The ribosome is a protein synthesizing machinery and a ribonucleoprotein complex that consists of three ribosomal RNAs (23S, 16S and 5S) and 54 ribosomal proteins in bacteria. In the course of ribosome assembly, ribosomal proteins (r-protein) and rRNAs are modified, the r-proteins bind to rRNAs to form ribonucleoprotein complexes which are folded into mature ribosomal subunits. In this process, a number of non-ribosomal trans-acting factors organize the assembly process of the components. Those factors include GTP- and ATP-binding proteins, rRNA and r-protein modification enzymes, chaperones, and RNA helicases. During ribosome biogenesis, they participate in the modifications of ribosomal proteins and RNAs, and the assemblies of ribosomal proteins with rRNAs.
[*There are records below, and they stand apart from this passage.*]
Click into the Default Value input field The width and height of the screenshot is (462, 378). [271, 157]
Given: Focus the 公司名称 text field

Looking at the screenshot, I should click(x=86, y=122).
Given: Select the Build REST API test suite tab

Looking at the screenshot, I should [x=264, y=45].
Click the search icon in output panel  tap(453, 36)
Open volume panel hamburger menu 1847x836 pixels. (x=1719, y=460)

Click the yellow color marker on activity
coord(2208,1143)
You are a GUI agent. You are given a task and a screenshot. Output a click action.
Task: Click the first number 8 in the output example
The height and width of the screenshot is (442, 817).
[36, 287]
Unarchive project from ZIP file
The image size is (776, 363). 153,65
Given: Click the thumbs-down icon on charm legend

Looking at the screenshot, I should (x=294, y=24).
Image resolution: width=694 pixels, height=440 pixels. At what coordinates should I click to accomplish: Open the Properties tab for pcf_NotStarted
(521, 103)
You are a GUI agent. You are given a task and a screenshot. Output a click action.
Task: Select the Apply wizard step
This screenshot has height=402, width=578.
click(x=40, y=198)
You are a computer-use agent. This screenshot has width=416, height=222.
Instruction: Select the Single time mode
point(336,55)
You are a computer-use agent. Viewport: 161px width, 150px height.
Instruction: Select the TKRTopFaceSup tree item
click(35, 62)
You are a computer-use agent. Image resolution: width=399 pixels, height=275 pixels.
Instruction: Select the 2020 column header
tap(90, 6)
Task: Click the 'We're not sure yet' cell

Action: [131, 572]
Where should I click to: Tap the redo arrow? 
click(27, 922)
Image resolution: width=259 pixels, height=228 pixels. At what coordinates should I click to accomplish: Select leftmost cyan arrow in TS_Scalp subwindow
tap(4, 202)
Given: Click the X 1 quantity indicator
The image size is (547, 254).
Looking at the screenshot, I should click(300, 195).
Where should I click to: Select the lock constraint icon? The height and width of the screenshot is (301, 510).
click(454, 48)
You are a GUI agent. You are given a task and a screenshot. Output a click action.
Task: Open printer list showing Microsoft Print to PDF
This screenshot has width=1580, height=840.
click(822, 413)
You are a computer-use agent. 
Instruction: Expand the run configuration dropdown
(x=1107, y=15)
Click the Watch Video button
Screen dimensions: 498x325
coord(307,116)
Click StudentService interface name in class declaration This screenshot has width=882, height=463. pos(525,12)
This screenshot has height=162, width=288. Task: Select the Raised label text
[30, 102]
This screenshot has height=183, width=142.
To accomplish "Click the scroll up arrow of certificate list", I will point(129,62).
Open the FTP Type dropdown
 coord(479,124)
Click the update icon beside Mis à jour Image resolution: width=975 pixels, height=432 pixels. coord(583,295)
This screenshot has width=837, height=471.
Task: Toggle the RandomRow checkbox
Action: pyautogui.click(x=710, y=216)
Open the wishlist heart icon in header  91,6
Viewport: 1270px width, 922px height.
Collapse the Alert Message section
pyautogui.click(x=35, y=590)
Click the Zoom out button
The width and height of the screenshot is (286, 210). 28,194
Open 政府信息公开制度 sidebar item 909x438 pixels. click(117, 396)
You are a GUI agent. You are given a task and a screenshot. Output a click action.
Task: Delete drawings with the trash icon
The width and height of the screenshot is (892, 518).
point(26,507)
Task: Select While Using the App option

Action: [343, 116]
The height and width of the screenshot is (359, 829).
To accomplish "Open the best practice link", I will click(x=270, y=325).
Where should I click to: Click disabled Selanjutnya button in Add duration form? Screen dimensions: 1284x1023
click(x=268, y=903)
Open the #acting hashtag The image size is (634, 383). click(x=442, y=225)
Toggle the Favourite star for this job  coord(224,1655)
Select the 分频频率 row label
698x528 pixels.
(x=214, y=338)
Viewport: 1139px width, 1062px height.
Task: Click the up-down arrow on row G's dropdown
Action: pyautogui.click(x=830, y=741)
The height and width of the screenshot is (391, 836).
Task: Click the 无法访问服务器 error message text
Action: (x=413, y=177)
Ribosomes can be assembled from a discrete set of components in vitro, and it is notable that in vivo ribosome assembly is much faster than in vitro ribosome assembly. This suggests that non-ribosomal ribosome assembly factors help to overcome several kinetic traps in ribosome biogenesis process. In spite of accumulation of genetic, structural, and biochemical data, not only the entire procedure of bacterial ribosome synthesis but also most of roles of ribosome assembly factors remain elusive. Here, we review ribosome assembly factors involved in the ribosome maturation of Escherichia coli, and summarize the contributions of several ribosome assembly factors which associate with 50S and 30S ribosomal subunits, respectively.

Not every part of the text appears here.